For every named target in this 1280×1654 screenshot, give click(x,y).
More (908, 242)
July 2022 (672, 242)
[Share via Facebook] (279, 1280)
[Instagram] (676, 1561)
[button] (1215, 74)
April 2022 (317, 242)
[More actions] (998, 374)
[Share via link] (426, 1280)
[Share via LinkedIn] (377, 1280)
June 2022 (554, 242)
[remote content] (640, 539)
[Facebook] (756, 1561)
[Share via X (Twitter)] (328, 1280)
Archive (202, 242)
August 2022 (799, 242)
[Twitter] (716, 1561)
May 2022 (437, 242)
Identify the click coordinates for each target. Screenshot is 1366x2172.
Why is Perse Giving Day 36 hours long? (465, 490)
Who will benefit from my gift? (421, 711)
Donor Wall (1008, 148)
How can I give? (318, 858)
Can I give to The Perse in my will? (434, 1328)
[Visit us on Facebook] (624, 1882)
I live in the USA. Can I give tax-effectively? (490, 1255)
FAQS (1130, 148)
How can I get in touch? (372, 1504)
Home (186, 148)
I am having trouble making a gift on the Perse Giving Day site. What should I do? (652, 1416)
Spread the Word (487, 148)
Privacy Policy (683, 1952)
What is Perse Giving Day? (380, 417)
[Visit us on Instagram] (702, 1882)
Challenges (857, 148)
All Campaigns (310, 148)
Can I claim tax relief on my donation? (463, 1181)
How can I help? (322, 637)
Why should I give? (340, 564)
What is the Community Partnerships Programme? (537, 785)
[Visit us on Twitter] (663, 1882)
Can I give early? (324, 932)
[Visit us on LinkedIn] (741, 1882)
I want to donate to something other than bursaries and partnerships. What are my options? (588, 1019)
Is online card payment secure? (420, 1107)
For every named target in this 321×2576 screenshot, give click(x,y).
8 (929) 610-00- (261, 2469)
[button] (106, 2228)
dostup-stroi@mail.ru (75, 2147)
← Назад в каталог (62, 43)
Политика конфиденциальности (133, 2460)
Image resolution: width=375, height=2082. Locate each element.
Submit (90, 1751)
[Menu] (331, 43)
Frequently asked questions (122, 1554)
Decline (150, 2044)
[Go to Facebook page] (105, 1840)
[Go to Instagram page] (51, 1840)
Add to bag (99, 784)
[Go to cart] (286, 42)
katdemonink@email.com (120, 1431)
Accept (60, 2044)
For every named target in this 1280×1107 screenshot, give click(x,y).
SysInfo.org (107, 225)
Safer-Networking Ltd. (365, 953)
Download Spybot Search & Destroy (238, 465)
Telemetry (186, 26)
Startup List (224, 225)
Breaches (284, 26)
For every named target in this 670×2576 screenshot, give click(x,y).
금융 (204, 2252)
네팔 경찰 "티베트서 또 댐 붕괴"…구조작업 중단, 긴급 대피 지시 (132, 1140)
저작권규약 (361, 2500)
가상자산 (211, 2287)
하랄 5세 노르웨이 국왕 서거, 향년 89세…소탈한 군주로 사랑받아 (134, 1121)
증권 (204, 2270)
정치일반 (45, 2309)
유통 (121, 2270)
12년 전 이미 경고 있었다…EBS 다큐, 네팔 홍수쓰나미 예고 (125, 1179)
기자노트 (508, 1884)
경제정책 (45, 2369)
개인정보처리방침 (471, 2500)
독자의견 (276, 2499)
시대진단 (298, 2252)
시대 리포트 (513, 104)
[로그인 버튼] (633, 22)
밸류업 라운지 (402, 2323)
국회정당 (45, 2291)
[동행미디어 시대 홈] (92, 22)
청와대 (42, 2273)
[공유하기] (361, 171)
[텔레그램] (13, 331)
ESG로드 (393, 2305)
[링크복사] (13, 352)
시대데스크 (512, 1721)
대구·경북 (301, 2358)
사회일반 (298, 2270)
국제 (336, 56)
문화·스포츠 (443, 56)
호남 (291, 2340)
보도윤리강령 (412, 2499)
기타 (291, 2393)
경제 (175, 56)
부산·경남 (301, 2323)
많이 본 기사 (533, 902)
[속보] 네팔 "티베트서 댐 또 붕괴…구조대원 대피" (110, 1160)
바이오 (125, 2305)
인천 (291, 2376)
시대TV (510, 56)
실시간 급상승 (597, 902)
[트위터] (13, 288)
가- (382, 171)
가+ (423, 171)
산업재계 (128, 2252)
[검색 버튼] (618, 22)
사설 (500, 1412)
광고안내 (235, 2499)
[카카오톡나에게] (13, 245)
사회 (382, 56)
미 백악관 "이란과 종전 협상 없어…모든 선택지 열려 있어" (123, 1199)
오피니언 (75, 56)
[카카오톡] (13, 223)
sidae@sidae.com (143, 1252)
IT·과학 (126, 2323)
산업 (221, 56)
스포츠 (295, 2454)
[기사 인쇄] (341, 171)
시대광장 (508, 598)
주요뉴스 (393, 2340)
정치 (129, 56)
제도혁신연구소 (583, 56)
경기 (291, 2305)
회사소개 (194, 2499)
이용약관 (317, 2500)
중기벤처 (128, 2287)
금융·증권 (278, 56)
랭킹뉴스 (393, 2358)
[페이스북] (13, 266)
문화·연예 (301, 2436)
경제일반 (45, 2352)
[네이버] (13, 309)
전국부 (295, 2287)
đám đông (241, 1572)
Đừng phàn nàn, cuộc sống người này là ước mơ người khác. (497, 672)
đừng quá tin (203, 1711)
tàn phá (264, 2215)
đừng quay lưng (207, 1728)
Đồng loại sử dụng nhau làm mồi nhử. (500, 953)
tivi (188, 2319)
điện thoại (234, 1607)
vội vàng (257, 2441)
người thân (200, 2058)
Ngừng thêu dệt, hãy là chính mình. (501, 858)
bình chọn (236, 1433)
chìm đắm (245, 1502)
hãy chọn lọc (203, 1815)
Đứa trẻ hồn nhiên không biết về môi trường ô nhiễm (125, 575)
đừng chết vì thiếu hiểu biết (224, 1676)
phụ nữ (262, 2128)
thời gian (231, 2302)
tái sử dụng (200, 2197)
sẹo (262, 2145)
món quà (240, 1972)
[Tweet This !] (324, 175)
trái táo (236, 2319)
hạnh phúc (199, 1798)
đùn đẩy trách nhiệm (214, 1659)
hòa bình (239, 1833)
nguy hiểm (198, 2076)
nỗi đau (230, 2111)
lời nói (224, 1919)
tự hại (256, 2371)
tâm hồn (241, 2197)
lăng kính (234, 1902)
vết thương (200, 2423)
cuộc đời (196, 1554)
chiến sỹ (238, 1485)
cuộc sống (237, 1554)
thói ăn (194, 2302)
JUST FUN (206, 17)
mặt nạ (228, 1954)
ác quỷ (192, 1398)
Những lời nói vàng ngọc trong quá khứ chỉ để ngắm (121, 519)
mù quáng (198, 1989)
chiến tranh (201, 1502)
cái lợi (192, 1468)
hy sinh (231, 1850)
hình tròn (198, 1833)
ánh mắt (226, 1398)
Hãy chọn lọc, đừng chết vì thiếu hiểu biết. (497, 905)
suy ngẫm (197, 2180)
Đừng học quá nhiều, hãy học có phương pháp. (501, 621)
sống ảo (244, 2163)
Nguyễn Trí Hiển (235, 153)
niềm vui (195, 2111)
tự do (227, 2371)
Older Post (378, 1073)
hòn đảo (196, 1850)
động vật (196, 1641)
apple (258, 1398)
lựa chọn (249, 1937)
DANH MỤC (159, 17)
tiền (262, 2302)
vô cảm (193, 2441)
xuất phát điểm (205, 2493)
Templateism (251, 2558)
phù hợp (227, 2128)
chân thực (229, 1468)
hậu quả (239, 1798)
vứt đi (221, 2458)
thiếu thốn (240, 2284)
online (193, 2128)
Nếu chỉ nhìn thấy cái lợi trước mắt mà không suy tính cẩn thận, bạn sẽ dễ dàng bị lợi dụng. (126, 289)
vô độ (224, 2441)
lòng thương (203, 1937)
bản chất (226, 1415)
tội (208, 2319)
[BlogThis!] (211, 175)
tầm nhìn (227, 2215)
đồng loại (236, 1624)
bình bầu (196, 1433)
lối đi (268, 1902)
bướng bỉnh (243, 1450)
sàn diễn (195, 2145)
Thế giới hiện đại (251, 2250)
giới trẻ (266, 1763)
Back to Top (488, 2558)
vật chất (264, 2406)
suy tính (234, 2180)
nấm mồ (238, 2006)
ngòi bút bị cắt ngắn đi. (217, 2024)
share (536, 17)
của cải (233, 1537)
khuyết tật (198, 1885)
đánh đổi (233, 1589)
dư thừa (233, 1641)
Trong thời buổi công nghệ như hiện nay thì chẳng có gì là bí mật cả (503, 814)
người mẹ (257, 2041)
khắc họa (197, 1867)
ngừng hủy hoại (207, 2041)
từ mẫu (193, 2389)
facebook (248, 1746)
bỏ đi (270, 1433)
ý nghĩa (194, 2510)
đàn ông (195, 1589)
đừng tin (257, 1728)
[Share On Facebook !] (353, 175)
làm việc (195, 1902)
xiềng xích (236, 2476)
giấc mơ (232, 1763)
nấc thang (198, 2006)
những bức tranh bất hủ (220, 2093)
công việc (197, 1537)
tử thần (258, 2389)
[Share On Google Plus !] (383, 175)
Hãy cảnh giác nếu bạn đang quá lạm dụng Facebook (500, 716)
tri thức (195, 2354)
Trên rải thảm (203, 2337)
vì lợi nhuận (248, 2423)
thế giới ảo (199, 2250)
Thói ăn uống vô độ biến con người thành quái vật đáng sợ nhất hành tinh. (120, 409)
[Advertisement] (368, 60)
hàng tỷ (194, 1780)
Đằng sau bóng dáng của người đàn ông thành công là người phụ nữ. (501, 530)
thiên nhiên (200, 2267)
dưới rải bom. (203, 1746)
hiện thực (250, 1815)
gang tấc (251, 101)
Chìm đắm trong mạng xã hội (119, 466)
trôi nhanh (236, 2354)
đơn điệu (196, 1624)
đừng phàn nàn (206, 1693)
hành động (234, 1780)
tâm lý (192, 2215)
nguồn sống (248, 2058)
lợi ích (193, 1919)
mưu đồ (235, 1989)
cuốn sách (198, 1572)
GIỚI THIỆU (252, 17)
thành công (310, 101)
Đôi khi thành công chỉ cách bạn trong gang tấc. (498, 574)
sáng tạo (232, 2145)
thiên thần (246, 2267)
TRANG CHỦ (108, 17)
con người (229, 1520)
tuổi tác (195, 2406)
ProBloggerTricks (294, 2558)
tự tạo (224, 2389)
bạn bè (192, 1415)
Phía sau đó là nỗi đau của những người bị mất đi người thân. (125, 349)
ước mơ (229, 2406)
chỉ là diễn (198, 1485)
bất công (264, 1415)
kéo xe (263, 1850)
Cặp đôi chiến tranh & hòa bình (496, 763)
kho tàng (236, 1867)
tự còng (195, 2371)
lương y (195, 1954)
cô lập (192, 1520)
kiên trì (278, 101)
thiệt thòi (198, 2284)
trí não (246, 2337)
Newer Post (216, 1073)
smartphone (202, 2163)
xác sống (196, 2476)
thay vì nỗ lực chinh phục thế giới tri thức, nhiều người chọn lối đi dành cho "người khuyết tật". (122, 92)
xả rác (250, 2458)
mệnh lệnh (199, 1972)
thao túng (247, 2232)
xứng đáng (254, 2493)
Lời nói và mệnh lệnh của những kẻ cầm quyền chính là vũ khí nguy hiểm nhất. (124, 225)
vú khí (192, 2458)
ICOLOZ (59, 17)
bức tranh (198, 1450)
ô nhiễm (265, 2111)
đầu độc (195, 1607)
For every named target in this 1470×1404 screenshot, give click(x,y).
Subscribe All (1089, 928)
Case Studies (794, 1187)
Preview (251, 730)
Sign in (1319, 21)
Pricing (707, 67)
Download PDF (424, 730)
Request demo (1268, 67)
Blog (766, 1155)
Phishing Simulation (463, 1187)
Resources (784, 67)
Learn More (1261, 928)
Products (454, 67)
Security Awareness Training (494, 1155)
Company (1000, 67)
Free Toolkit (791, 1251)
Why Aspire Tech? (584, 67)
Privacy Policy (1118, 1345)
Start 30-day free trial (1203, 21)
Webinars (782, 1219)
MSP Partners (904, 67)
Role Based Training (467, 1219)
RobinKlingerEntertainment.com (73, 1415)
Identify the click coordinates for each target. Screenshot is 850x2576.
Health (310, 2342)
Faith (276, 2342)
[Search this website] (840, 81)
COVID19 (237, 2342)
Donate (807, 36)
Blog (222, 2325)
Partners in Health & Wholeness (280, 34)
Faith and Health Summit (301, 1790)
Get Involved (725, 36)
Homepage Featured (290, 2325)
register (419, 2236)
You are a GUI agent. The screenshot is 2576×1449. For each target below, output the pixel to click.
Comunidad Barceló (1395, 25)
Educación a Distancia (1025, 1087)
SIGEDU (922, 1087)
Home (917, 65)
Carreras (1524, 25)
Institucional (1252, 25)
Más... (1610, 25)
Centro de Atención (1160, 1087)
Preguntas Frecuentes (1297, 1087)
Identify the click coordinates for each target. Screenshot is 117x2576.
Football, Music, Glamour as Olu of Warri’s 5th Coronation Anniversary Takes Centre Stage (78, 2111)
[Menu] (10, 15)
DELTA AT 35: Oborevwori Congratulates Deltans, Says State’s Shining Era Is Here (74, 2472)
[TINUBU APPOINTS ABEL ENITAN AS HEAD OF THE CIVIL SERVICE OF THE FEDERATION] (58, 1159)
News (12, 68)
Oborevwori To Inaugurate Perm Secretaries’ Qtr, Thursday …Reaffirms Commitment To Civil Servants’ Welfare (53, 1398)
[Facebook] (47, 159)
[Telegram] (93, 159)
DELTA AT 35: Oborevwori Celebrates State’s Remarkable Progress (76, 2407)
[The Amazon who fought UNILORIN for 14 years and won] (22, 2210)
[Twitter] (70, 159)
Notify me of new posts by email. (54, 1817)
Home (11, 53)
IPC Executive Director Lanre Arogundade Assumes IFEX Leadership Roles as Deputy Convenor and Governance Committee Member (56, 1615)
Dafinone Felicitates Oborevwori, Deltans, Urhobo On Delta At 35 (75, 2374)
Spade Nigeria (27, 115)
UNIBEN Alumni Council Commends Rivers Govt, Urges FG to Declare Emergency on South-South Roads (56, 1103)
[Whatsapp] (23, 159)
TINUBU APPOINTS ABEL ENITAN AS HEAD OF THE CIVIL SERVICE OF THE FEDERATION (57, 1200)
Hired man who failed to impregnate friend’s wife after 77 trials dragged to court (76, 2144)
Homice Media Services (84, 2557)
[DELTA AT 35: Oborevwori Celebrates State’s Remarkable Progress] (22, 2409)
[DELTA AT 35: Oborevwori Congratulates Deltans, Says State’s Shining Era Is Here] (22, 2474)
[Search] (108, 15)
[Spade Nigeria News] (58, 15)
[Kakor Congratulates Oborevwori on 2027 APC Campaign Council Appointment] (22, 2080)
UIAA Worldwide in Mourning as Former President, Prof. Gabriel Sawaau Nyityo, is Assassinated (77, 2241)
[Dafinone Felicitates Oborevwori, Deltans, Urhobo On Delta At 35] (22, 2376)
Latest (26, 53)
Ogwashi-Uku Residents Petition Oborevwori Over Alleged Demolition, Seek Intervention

PROBLEM TO SOLVE: If a line in the records contains the string "should", copy it out.

RESPONSE TO THIS TASK:
I am having trouble making a gift on the Perse Giving Day site. What should I do? (652, 1416)
Why should I give? (340, 564)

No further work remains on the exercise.